Он пришел с работы раньше, чем обычно. Наверняка, бежал всю дорогу ради меня, и это было так мило, что я кинулась к нему и обняла, как в детстве крепко-крепко. Именно Экберт первым поздравил меня с днем рождения. Ранним утром, когда солнце только появилось за горизонтом, он разбудил меня привычным поглаживанием по волосам. И я должна была бы злиться на него, потому что в эту ночь мне снились только хорошие сны, и он прервал один из них, но я не могла. Ведь это Экберт, который не мог не поздравить сестру и не подарить ей первый за сегодня подарок — книгу о грифонах. Где он ее сумел достать, я даже не догадывалась.

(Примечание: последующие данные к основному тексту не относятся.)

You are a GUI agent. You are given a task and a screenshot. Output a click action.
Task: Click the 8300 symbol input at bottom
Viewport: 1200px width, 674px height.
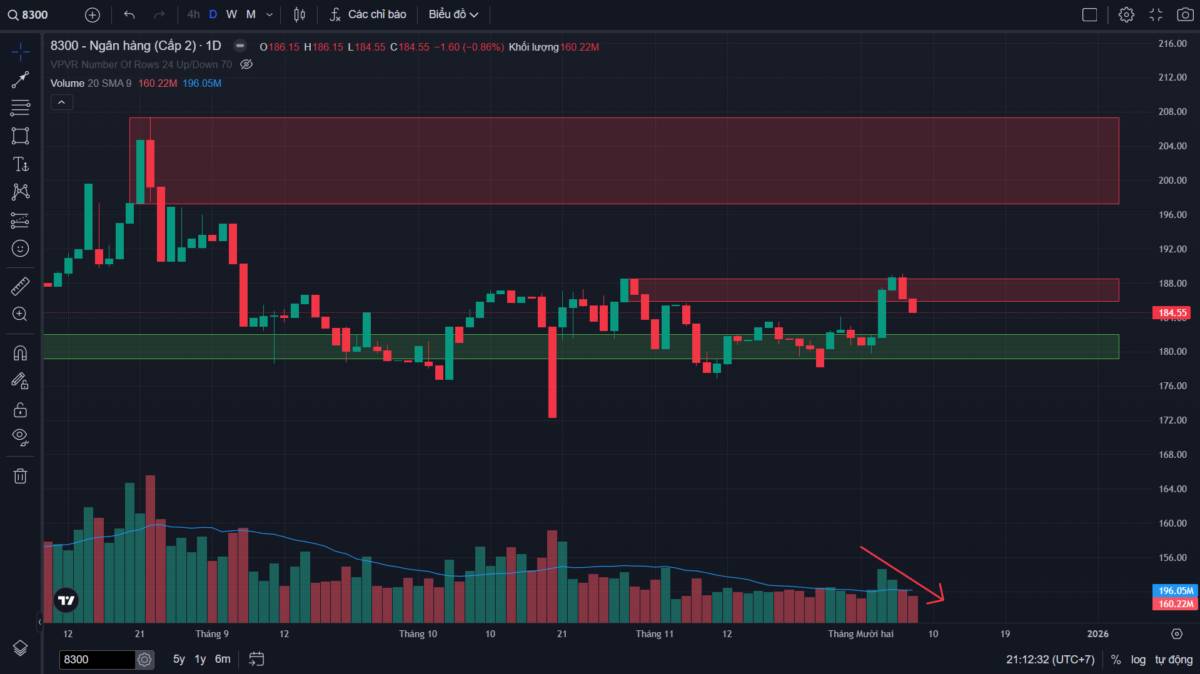pos(96,660)
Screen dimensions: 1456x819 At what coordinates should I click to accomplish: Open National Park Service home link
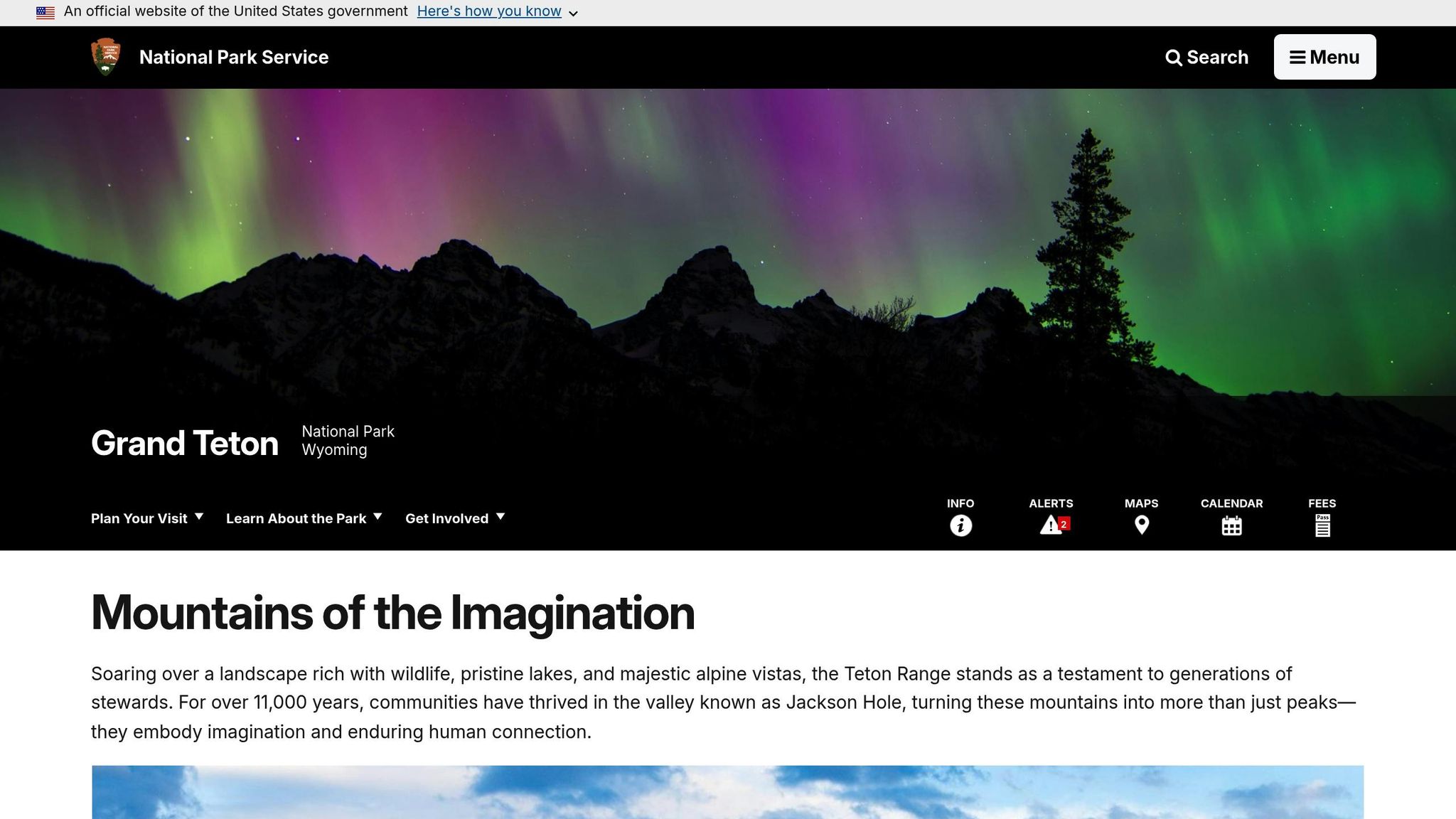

— Ээ… полегче! Я и так еле на ногах стою, — сбивчиво произнес он, восстанавливая дыхание.
Я все равно поцеловала брата в щеку и потрепала за темные волосы. Экберт смущенно улыбнулся Ренате, извиняясь за такую по-детски смешную сцену между нами.
— Смотри, что мне подарила Рената!
Я раскрыла ладонь, чтобы Экберт мог рассмотреть красоту заколки, но он лишь кивнул и быстро направился к себе, обронив по пути, что скоро вернется.
— Почти все в сборе. Где же Рой? — поинтересовалась Рената, провожая взглядом Экберта.
— Опаздывает, как и всегда!
— А где твой Ру?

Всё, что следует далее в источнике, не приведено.